Predicting human plasma Cmax from molecular structure and dosing conditions. Two complementary paradigms: a structure-based XGBoost baseline and an LLM-augmented approach that leverages published pharmacological knowledge via Chain-of-Thought reasoning with training-derived calibration.
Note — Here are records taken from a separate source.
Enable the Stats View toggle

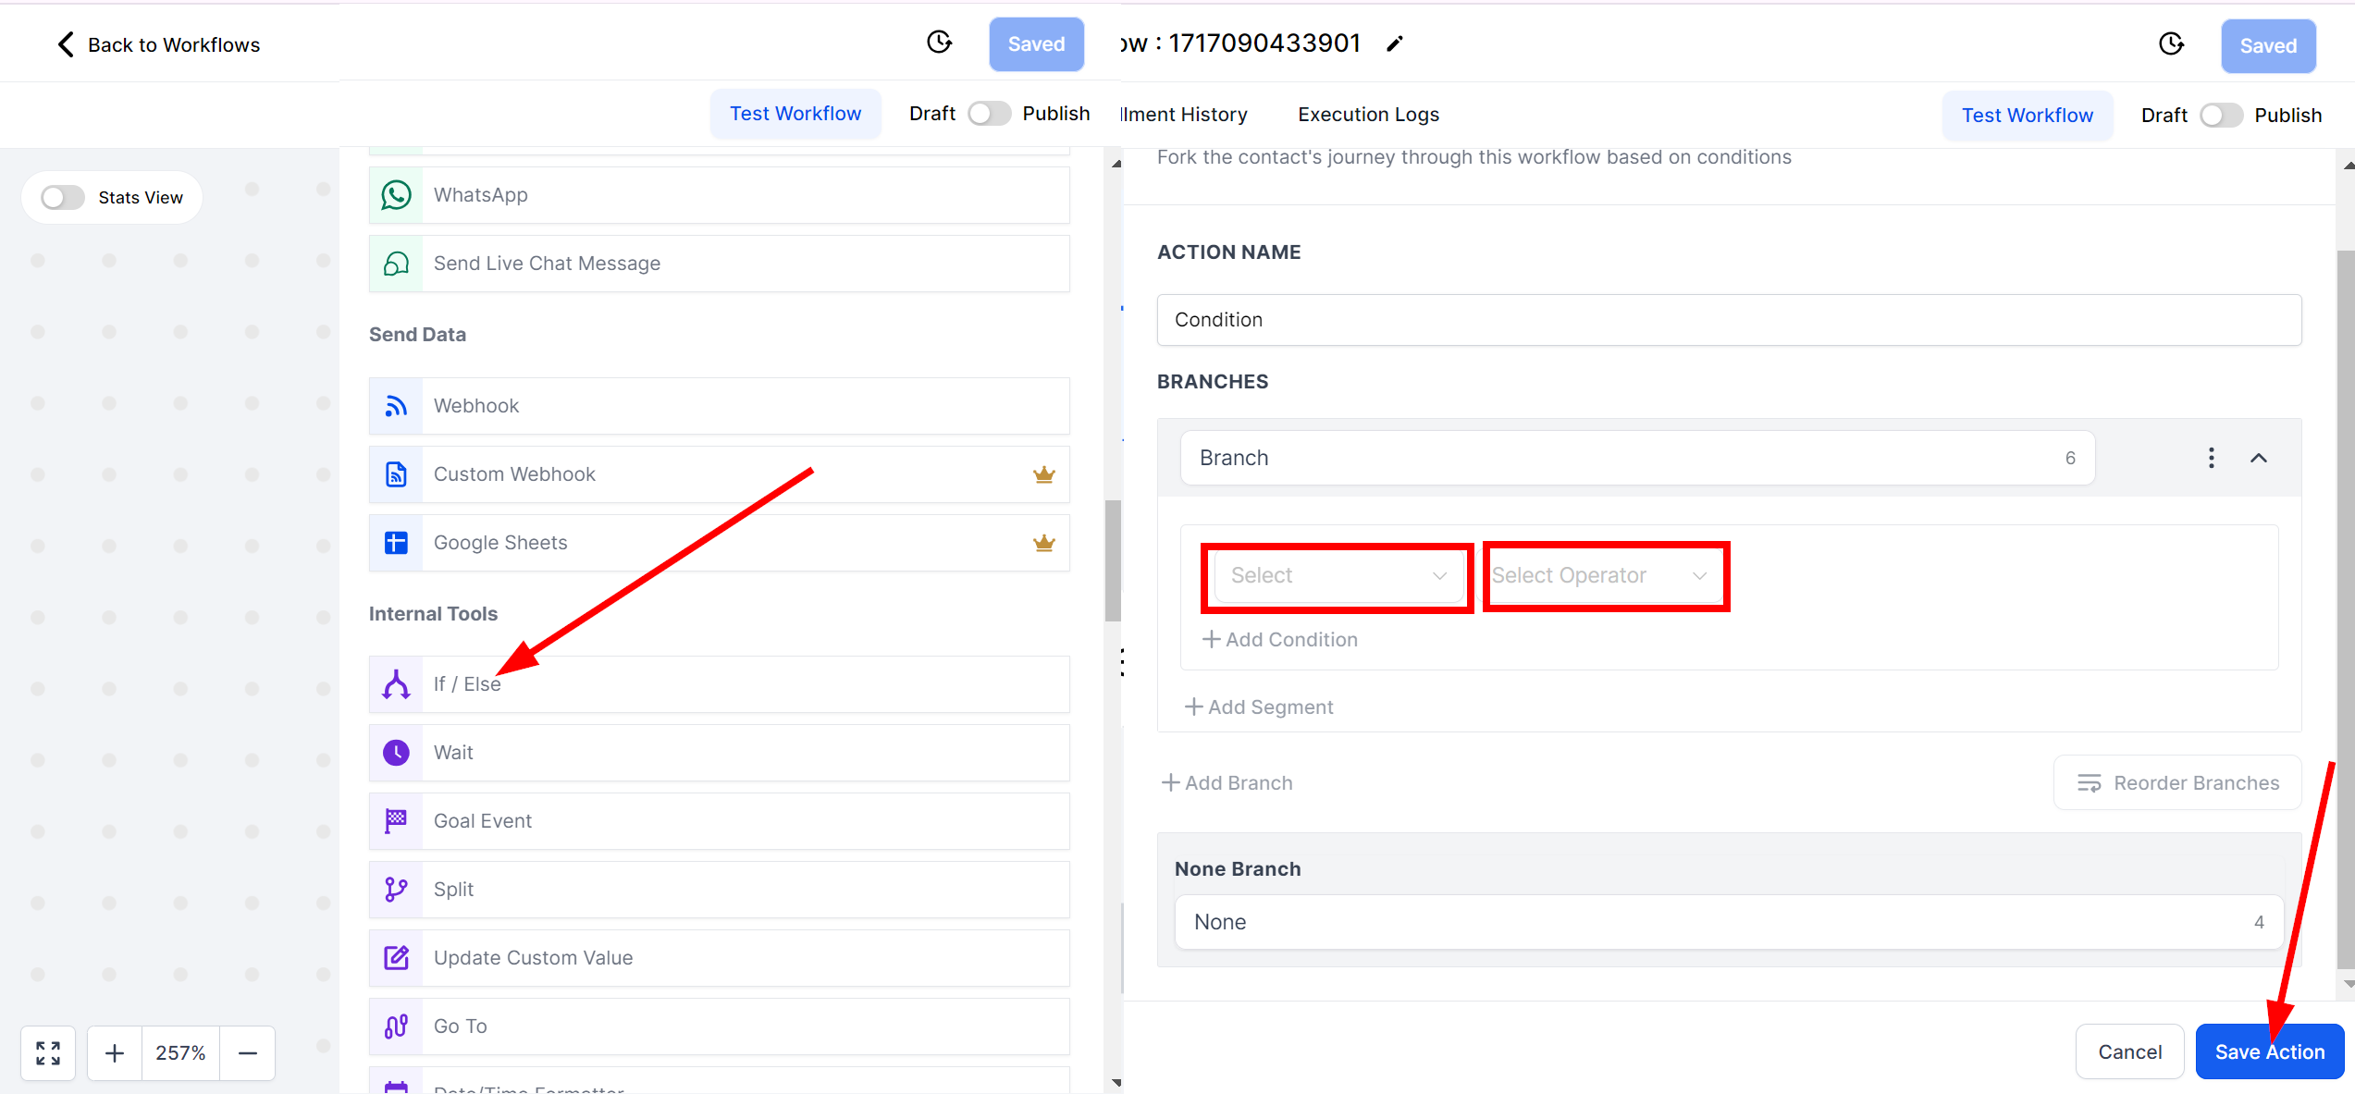(63, 197)
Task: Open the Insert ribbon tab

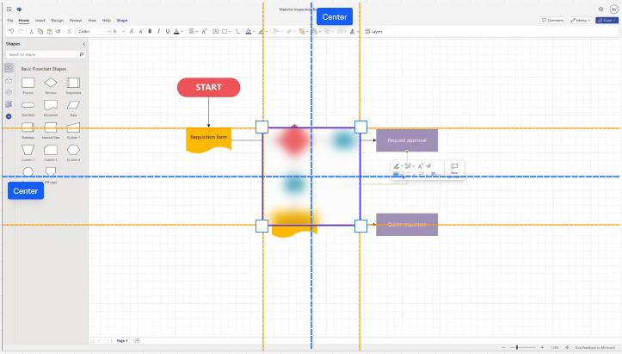Action: [x=40, y=19]
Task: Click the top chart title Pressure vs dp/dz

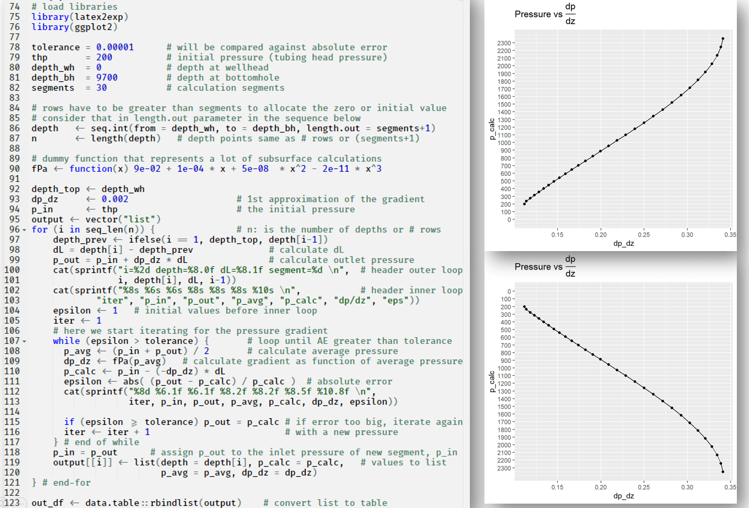Action: click(x=545, y=14)
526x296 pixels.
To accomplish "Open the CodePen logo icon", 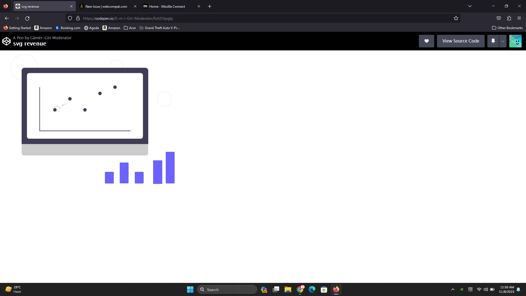I will coord(7,41).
Traditional PBPK chains 7+ sequential models, each with prediction error that propagates multiplicatively:
SMILES → CLint → fup → Peff → Kp → IVIVE → ODE → C(t) → Cmax
PLM collapses this into a single prediction:
[SMILES, dose, route, formulation] → Cmax
| Model | AAFE | 2-fold% | Evaluation | N (drugs) |
|---|---|---|---|---|
| LLM CoT + Lasso CV-calibrator | 2.043 | — | 97-drug holdout | 97 |
| LLM CoT 3-round geomean (raw) | 2.127 | — | 97-drug holdout | 97 |
| LLM single-shot | 2.228 | — | 97-drug holdout | 97 |
| Sisyphus Meta | 2.283 | ~50% | 107-drug holdout | 107 |
| Sisyphus ML | 2.336 | — | 107-drug holdout | 107 |
| Sisyphus Engine | 3.416 | — | 107-drug holdout | 107 |
| PLM XGBoost (holdout) | 3.355 | 37.1% | 97-drug holdout | 97 |
| PLM XGBoost (CV best) | 3.275 | 38.2% | 5-fold GroupKFold | 1,191 |
Statistical caveat: Wilcoxon signed-rank test p=0.49 (two-sided, paired N=97). PLM wins 52/97 drugs (53.6%). Numerical advantage is real but not statistically significant at alpha=0.05 due to high per-drug error heterogeneity.
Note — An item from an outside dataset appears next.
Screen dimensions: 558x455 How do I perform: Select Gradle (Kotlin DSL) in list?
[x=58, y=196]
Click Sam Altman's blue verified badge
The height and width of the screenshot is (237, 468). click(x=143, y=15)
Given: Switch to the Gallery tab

The LLM (Claude) has been pre-trained on FDA labels, PubMed, and medical literature, so it has prior knowledge of specific drugs' PK properties. The calibrator is fitted on training data only (zero holdout leakage), but the LLM's predictions reflect knowledge of published PK — not purely from-scratch structure-based prediction. This is distinct from data leakage (no holdout labels used in fitting), but should be understood as a knowledge-leveraging approach that may not generalize to truly novel compounds with no published PK data.
Full experiment history (22 experiments, including failures): docs/RESEARCH_LOG.md
Query drug (SMILES + dose)
│
├─ Round 1: Physiological reasoning (F%, Vd, CL derivation)
├─ Round 2: Analogical reasoning (similar drugs + dose-scaling)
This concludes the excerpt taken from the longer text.